Dennis gasped, then ran towards the smoldering ruins of his hut and grabbed the handle of his still-hot cast-iron pan. He hissed and dropped it, then stripped off his shirt and used it as insulation.
And then, frying pan held high, he crept carefully up behind the Knight.
“You know I would gladly have paid the damages to your farm,” said Elinor, as she walked at Dennis' side. “You saved Xthpregor's life, and maybe my own.” She laughed. “And you saved me the embarrassment of having to explain in a court of law why I was justified in having certain portions of the idiot who thinks himself my rightful husband-to-be sent to the taxidermist.”
“Thank you, Princess.”
She laughed. “Hardly a Princess anymore. You heard Mother. 'An embarrassment to the Throne,' my ass. She should be grateful that I've made such a scandalous distraction, after some of the things I've heard about...well, never mind that. It's all for the best.” She patted the donkey's rump as it labored beside them. “I didn't expect you to win.”
“I didn't either. Honestly, I expected to be executed for assaulting a Knight of the Realm. But I had to try.” Dennis took a deep breath, let it out slowly. “He killed Pogo.”
“I'm really sorry about your dog.” Elinor kissed him on the cheek. “I know you loved him.”
“I did. Who knew Judge Hardcastle was a dog lover, too?”
“Oh, that's just rumors.” She grinned wickedly. “You did well, though. Enough money to rebuild your farm, and John has to pay your tax this year, since he destroyed your crops. And of course the restraining order is important. But I never expected you to get the punitive damages you asked for.”
Dennis looked at the jumble of armor and weapons stacked haphazardly on the donkey's cart. “Maybe without all this junk he'll think twice before picking a fight.”
“Thinking isn't John's strong suit. So what are you going to do with it all?”

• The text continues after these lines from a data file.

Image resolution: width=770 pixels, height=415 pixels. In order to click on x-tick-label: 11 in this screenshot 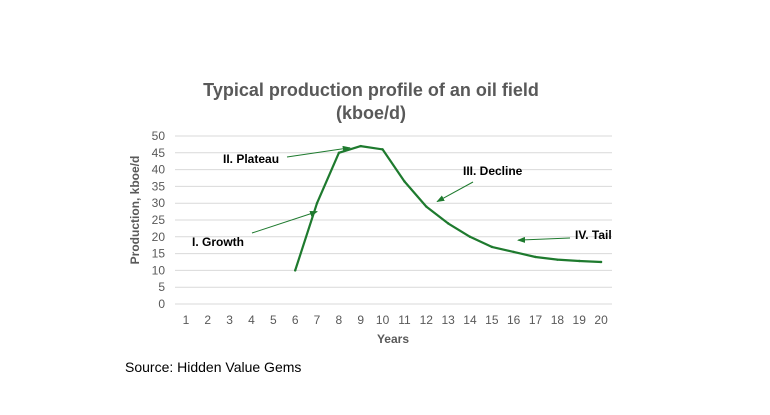, I will do `click(404, 320)`.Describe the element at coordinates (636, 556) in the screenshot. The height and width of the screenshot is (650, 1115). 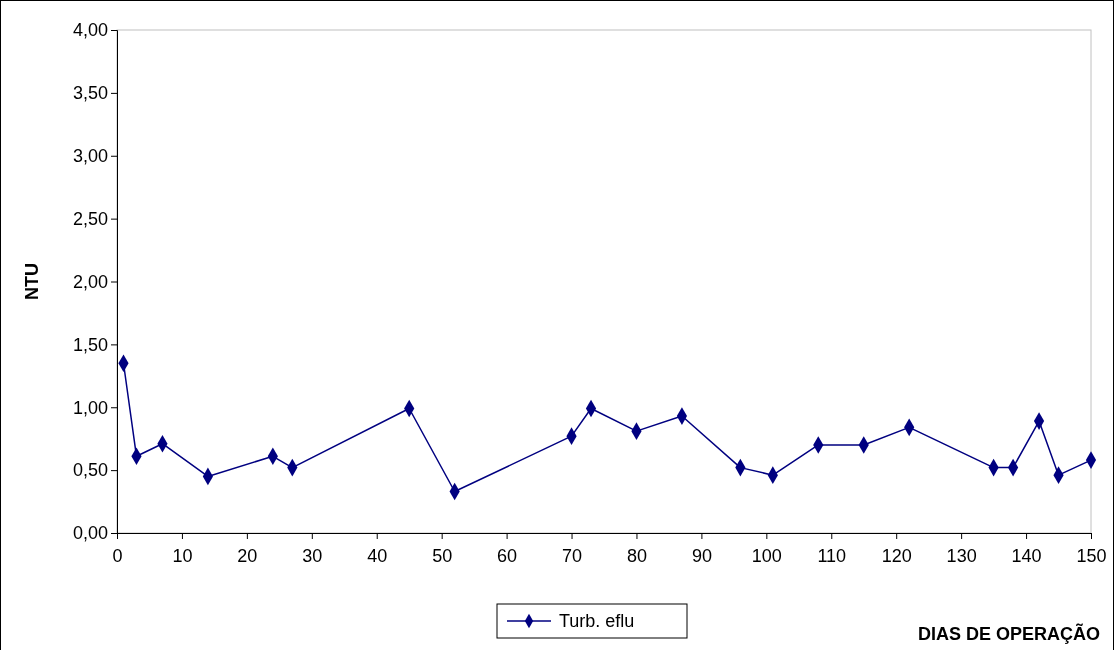
I see `x-tick-label: 80` at that location.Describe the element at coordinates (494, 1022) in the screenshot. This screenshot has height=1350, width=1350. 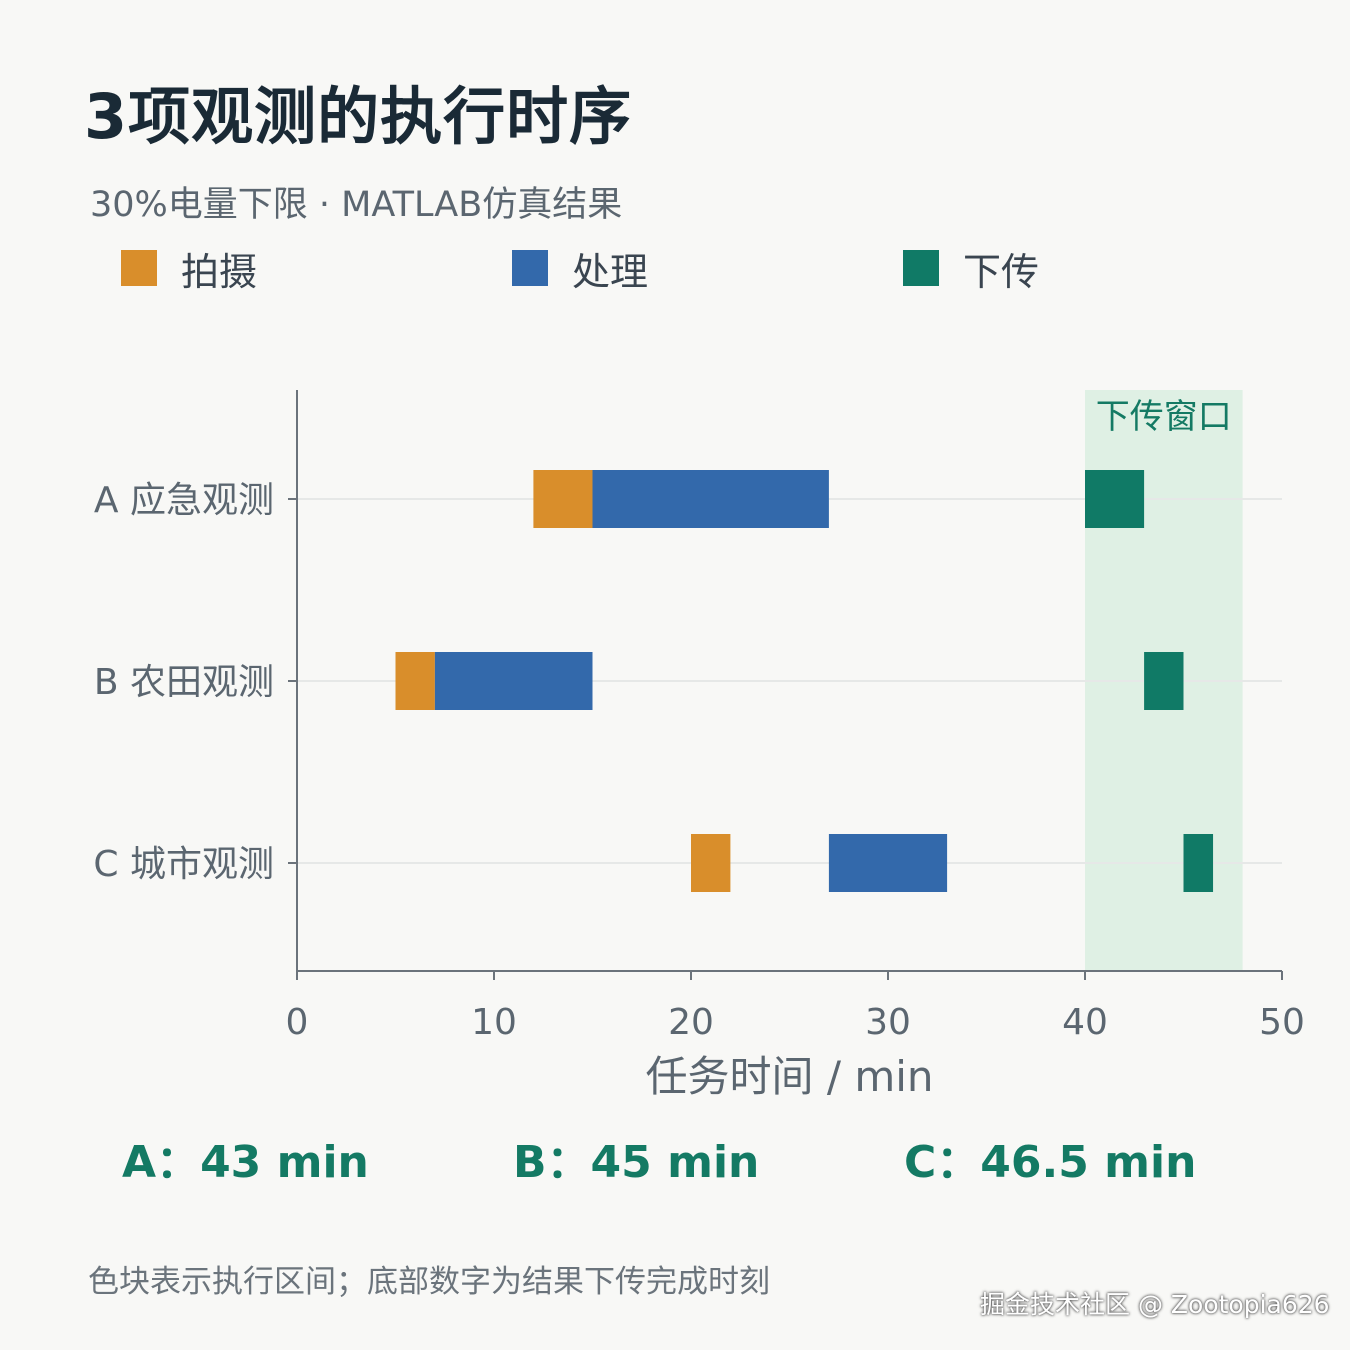
I see `x-tick-label-10: 10` at that location.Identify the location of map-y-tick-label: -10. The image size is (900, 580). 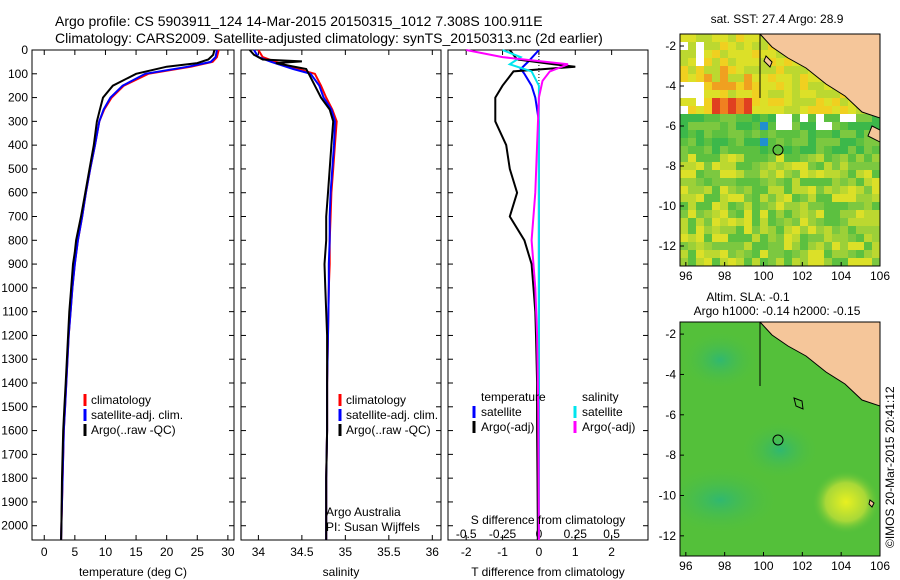
(668, 495). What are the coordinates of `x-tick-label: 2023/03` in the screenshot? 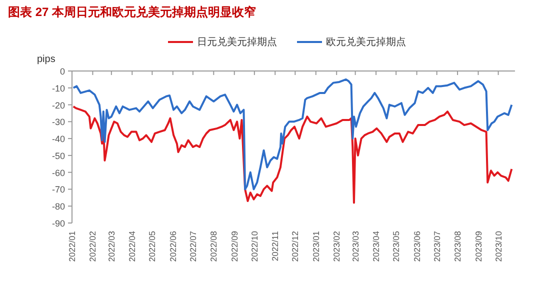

“Well, originally I was thinking of maybe selling it. But then I thought, maybe it'd be better to stick it on a pole in the middle of my fields, like a scarecrow.”
“A Scare-Knight! I love it!”
“May I ask you a question, Princess?” Dennis reddened preemptively.
“You can ask me anything.”
“When they were talking about virtue.” He cleared his throat. “I mean, your virtue. And the dragon.”
She smiled. “Oh, yes.”
“Oh.” Then: “What's the attraction?”
Elinor bit her lip and shrugged. “It isn't just their tongues that fork.”
“Ah.” Dennis looked away. “I can see how that might be hard to compete with.”
She laughed and slipped her hand into his. “Don't worry, I still like men, as long as they don't get all possessive and stuff.” She leaned her head on Dennis' shoulder. “I do believe that being a farmer's wife with a dragon lover shall be better in every conceivable way than being a Princess doomed to marry a Noble Nit-wit.” She watched Dennis through the corner of her eye. “If, you know, you want.”
Dennis considered for long seconds. “Yeah. Okay.”